Paul,

On 23-09-2021 15:52, Paul Wouters wrote:
On Thu, 23 Sep 2021, Matthijs Mekking wrote:

You are referring to text that describes Figure 10.

The following text in Section 4.3.5.1 refers to the figure in Appendix D:

   The requirement to exchange signatures has a couple of drawbacks.  It
   requires more operational overhead, because not only do the operators
   have to exchange public keys but they also have to exchange the
   signatures of the new DNSKEY RRset.  This drawback does not exist if
   the Double-Signature KSK rollover is replaced with a Double-DS KSK
   rollover.  See Figure 15 in Appendix D for the diagram.

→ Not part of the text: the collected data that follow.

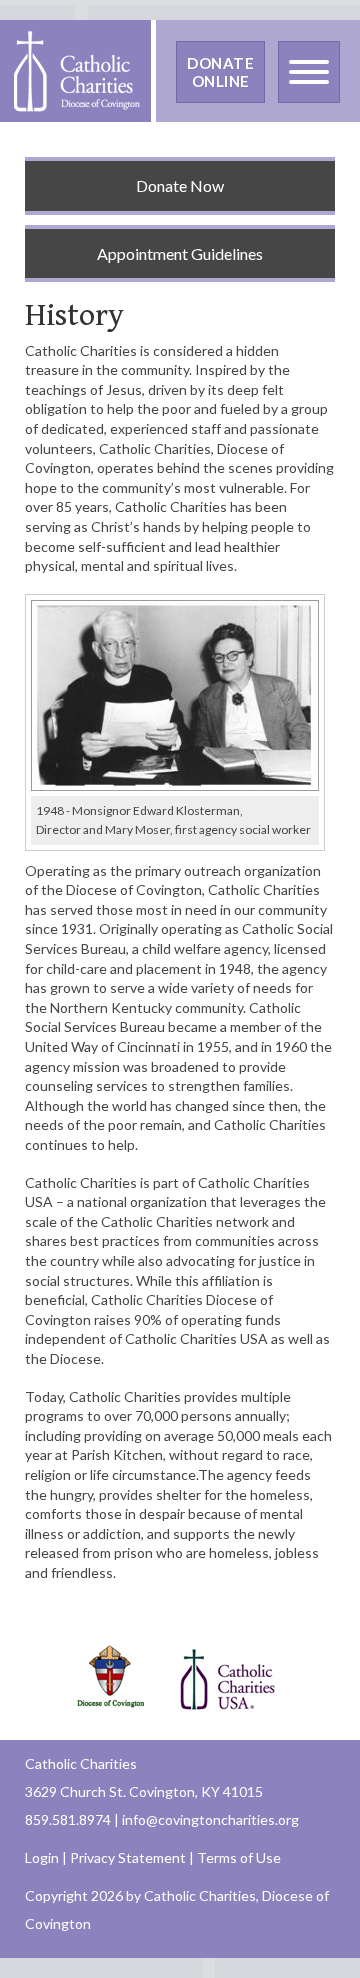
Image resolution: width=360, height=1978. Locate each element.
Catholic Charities (81, 1763)
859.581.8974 (68, 1819)
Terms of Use (239, 1857)
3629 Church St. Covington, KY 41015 (144, 1791)
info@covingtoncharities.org (210, 1819)
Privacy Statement (128, 1857)
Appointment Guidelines (180, 253)
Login (42, 1857)
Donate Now (180, 185)
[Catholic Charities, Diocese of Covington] (75, 69)
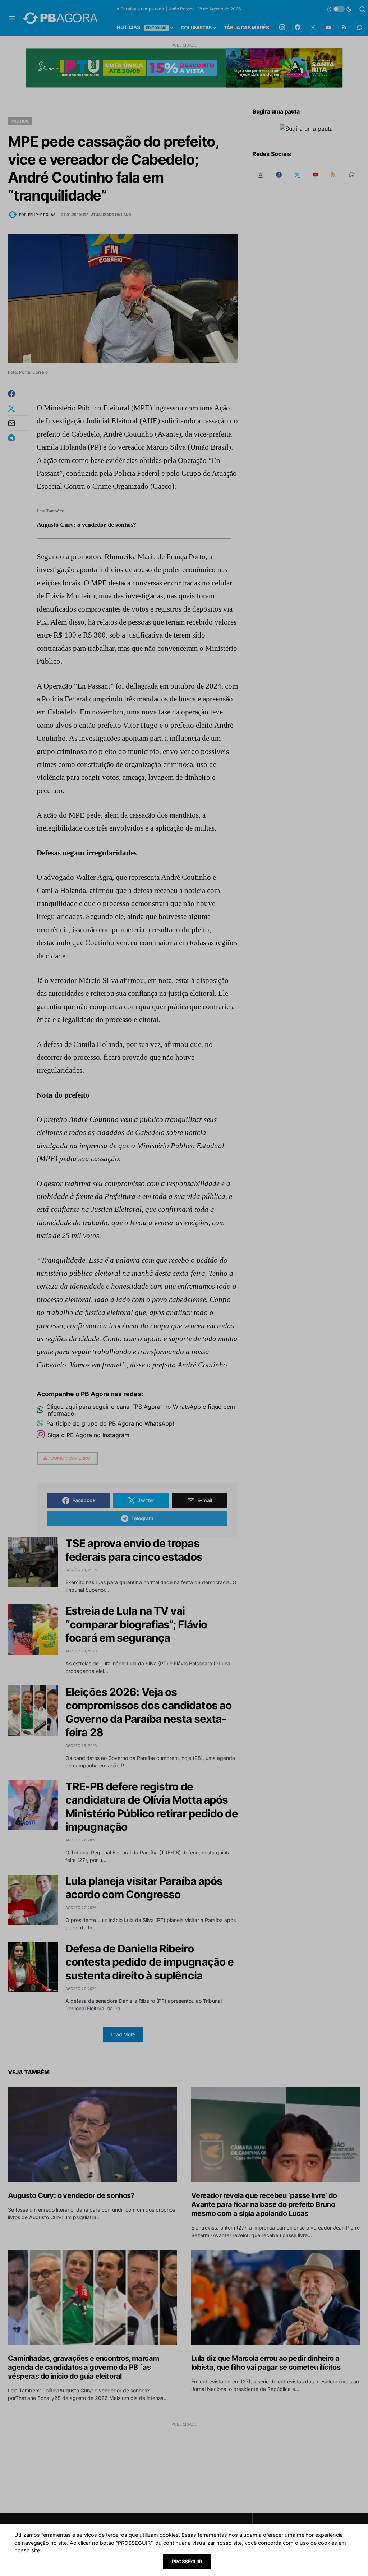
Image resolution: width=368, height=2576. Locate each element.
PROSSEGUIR (187, 2561)
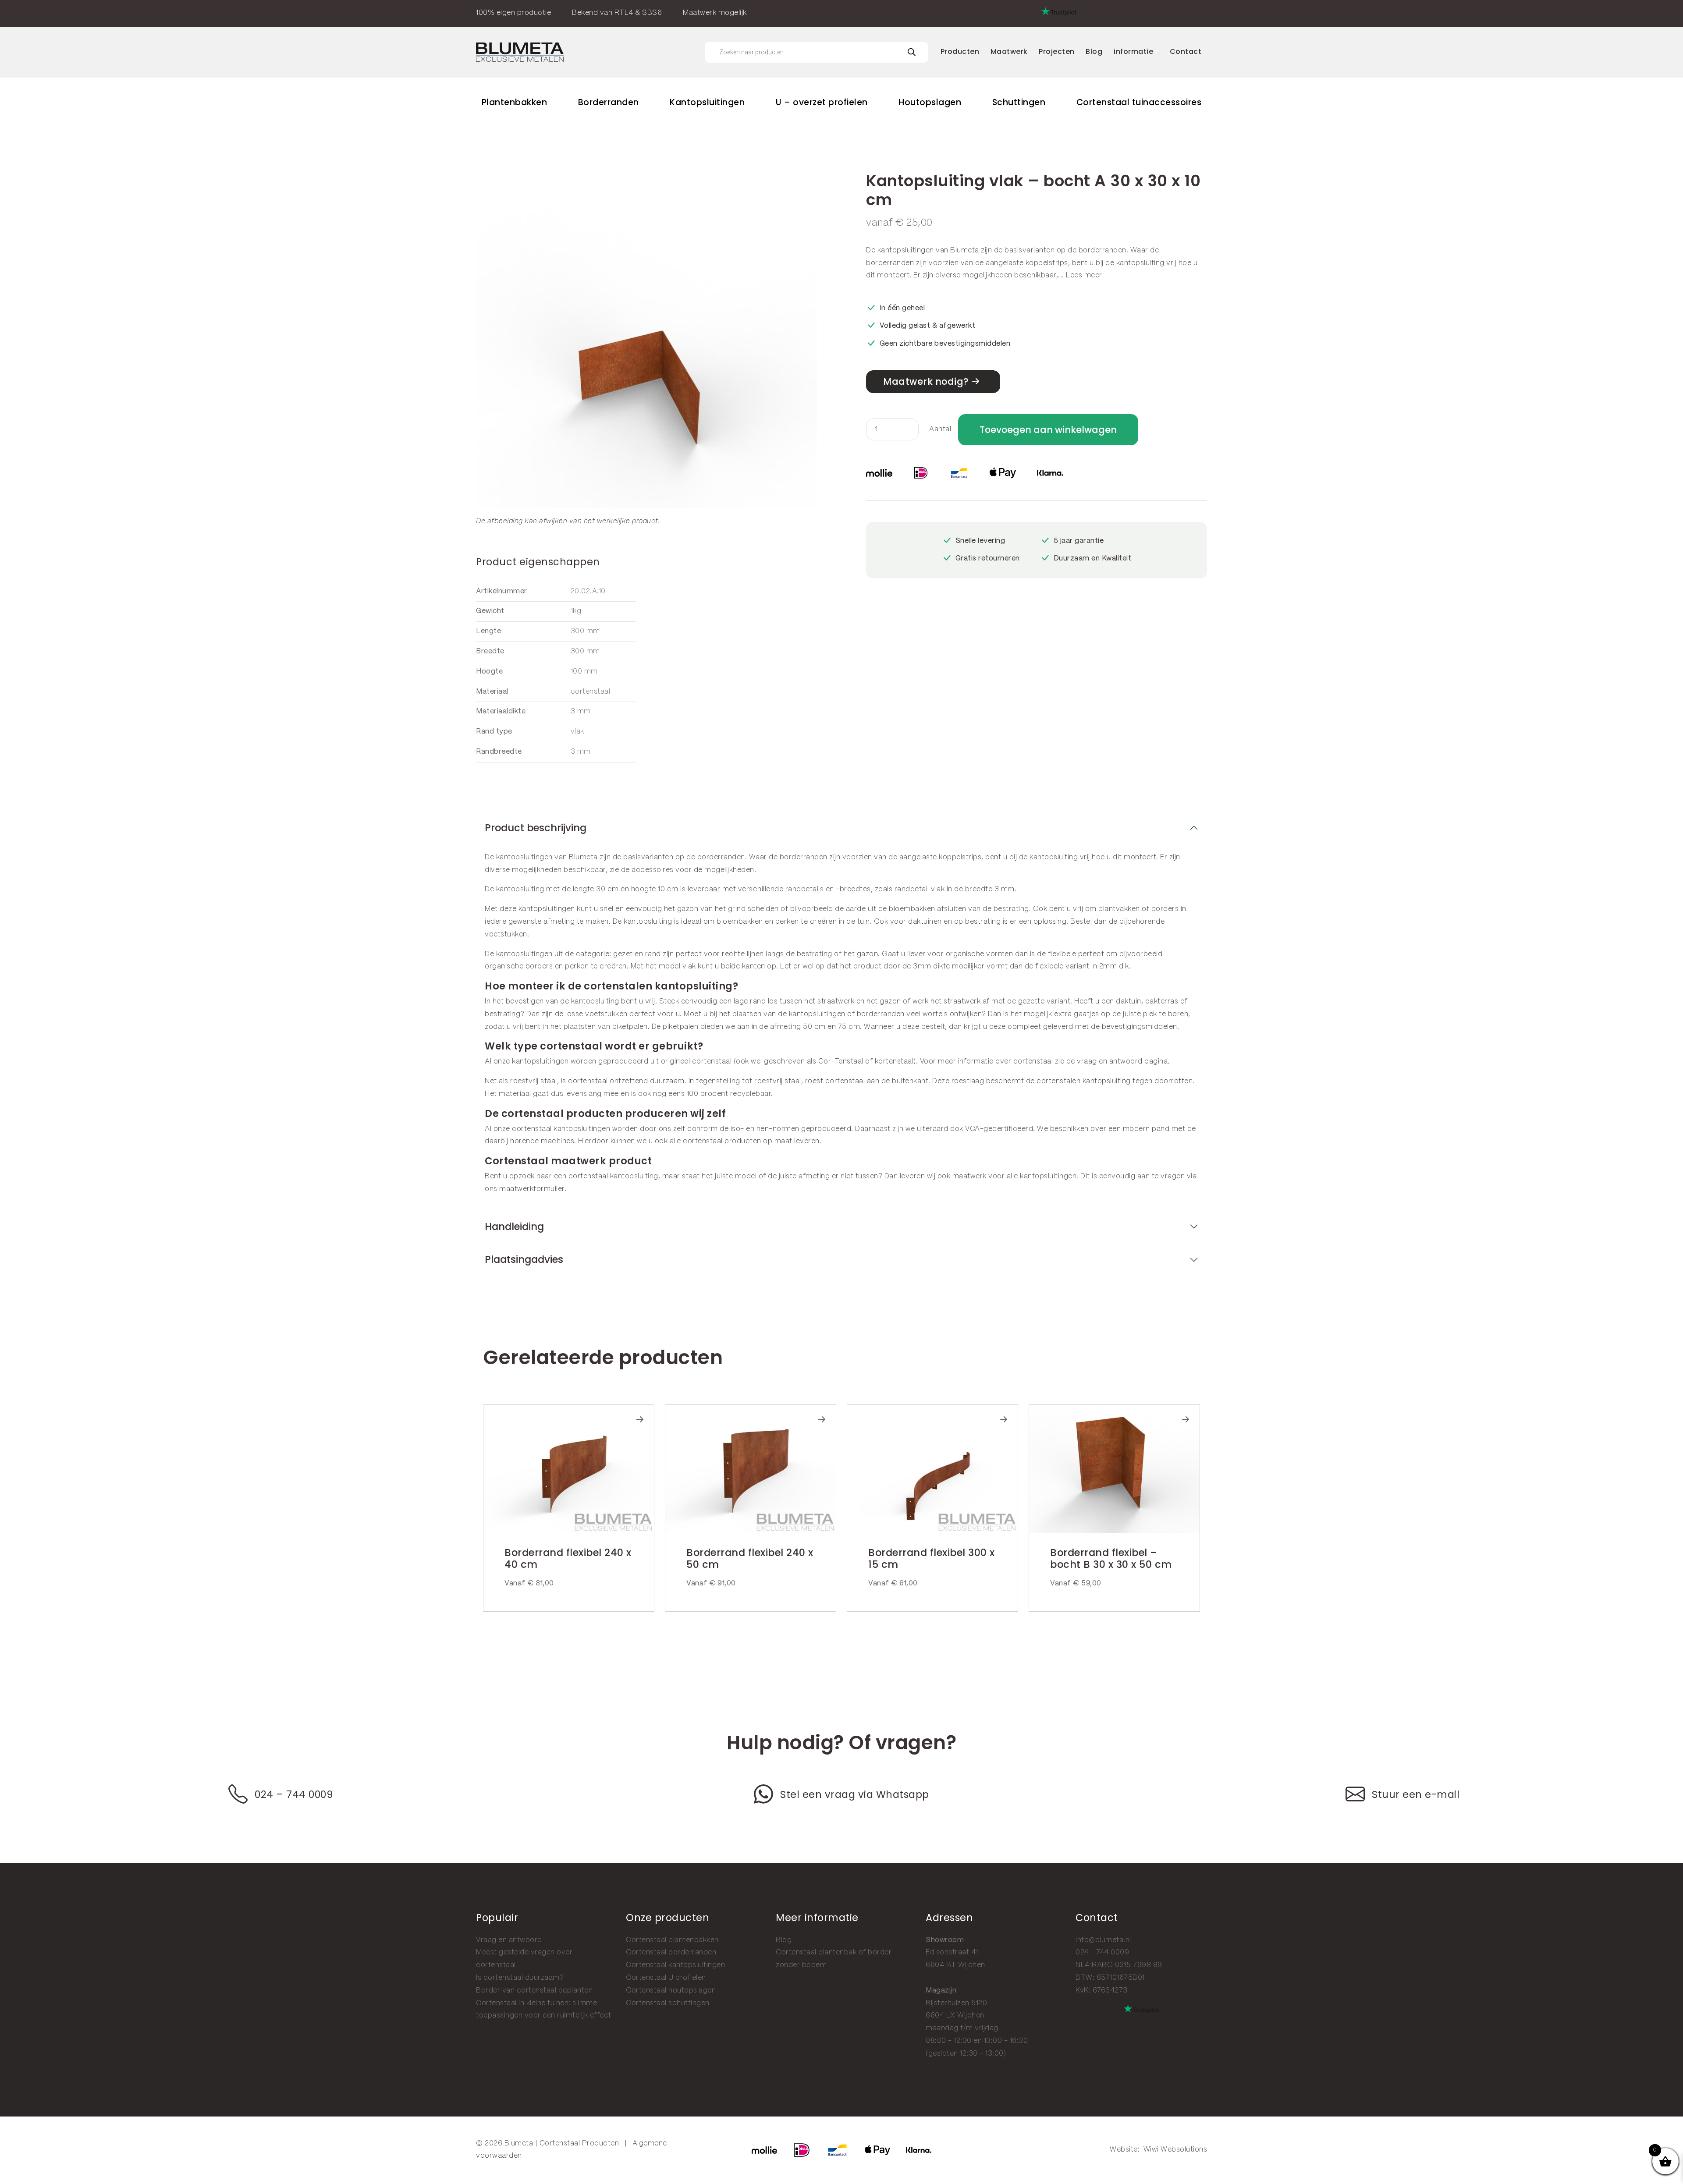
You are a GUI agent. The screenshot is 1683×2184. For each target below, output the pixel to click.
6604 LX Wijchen (955, 2015)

I don't think that changes my reply regarding the corner case of needing
the RRSIG - but that would be a different errata from the one reported.
I would still be interested to hear from implementers on that corner
case.

See below.


...
 It states "combined with a Double-Signature KSK rollover". So the
 appendix tables does describe what it claims. Wether it is required
 to combine sharing public ZSK's with a Double-Signature KSK is
 another question, and based on some scribbling I think it is better
 to indeed include it:

 A clean cache resolver will get to the parent and obtain NS_A, DS_A and
 DS_B. It then goes to the child at A (because it did not get an NS_B)
 and gets the DNSKEY RRset from Child A. This contains only 1 KSK,
 DNSKEY_K_A. So it must use DS_A to confirm validation. After a while
 for other data in the zone, it might query for data on NS_B and get
 some data signed by DNSKEY_Z_B but the existing DNSKEY RRset covers
 that key, so there is no problem. Even if it needs to re-query for
 the DNSKEY RRset on NS_B and it only gets DNSKEY_K_B (and not
 DNSKEY_K_A), it could match the DNSKEY RRset to DS_B and it would
 be fine.

 What might be a corner case though, is if the first queried DNSEY RRset
 (from NS_A) has not yet expired - eg when it is being pre-fetched. At
 that point, the resolver getting the DNSKEY RRset for NS_B would not
 contain a valid key for the DNSKEY RRset of NS_B (DNSKEY_K_B is missing
 from the set on NS_A). It would be a bit implementation specific on what
 would happen (or perhaps this is specified in some DNSSEC RFC?). One
 implementation could decide that since the RRSIG fails, to re-validate
 the DNSKEY RRset using the parent DS RRset. But it could also assume
 it has a valid DNSKEY RRset and this new query is just missing the
 proper signature. So I believe it would be more robust to proceed as
 is specified in Appendix D.

First, I think you mean it would be more robust to proceed as is specified in Figure 10, right? The rollover that publishes both DNSKEYs of both providers in each version of the zone (Double-Signature KSK rollover).

Second, I believe the corner case you mentioned is for Figure 15 (the one in Appendix D), and I don't understand the scenario you are describing. What do you mean with "the resolver getting the DNKSEY RRset for NS_B would not contain a valid key for the DNSKEY RRset of NS_B". I think the resolver would get a new DNSKEY RRset with a pre-fetch (or if the DNSKEY RRset was expired from cache) and that would be validated with the DNSKEY from the response.